28. feb. 2021

A Sea Change 12 Watching The Paper Mercedes Burn

 The ports of call looked as though they were set up for a photo shoot in the cruise brochure. We acted like the tourists we were, flaneurs, lounging or strolling about as onlookers, not on the boulevards of Paris but on guided tours, with little opportunity or desire to actually experience the lives we observed. This was sanitary sightseeing: food, water, accommodations and sights were all clean and neat. We were no longer expatriates or travelers.

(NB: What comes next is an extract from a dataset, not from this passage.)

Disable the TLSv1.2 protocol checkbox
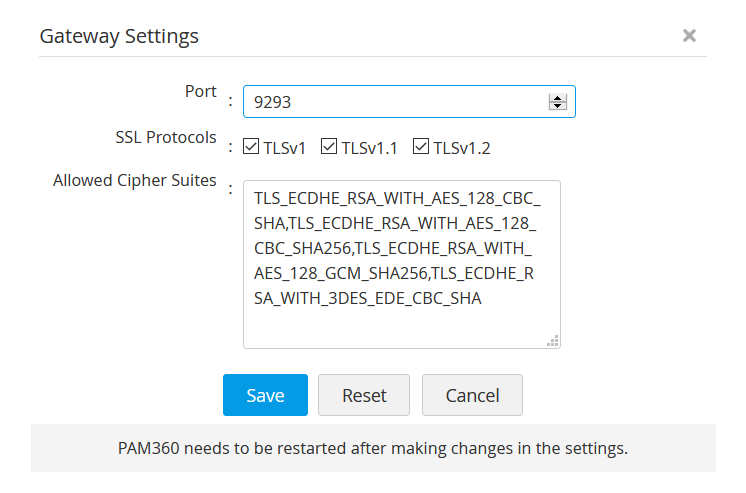The image size is (746, 493). [421, 147]
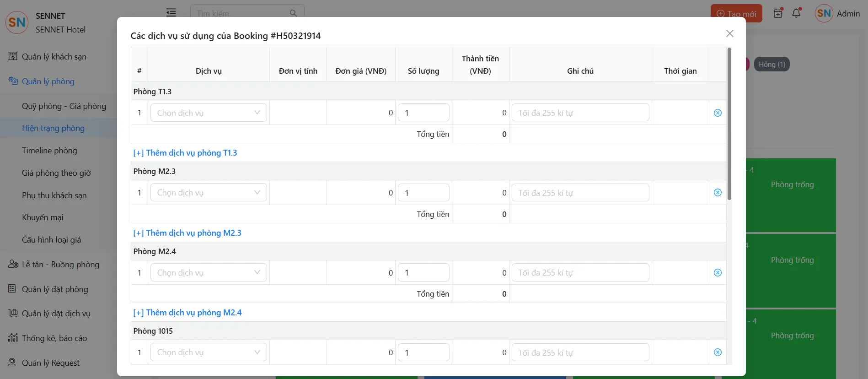Click the dialog vertical scrollbar
This screenshot has height=379, width=868.
(x=729, y=124)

In Java we climbed the temple of Borobudur, watched ox races and released baby turtles to the sea. In Kuala Lumpur we stood in a Chinese temple watching the paper Mercedes and houses burn during an incense laden funeral. We relaxed in rickshaws in Penang on the way to a restaurant filled with banks of orchids flourishing in the tropical damp. A stop in Phuket offered the opportunity to ride an elephant. In the Maldives we snorkeled with myriads of brightly colored little fishes before helping the chef select larger fish for dinner at the market. We took in the sights of Cochin with its canals and nearly empty Jew Town before atding a service in a Hindu temple in Mangalore where the priests rang bells, clashed cymbals and beat drums in deafening sounds to call their gods. The seething carpet of humanity in Mumbai appeared beyond the Gate of India erected by the British in the days when empires were thought to last forever.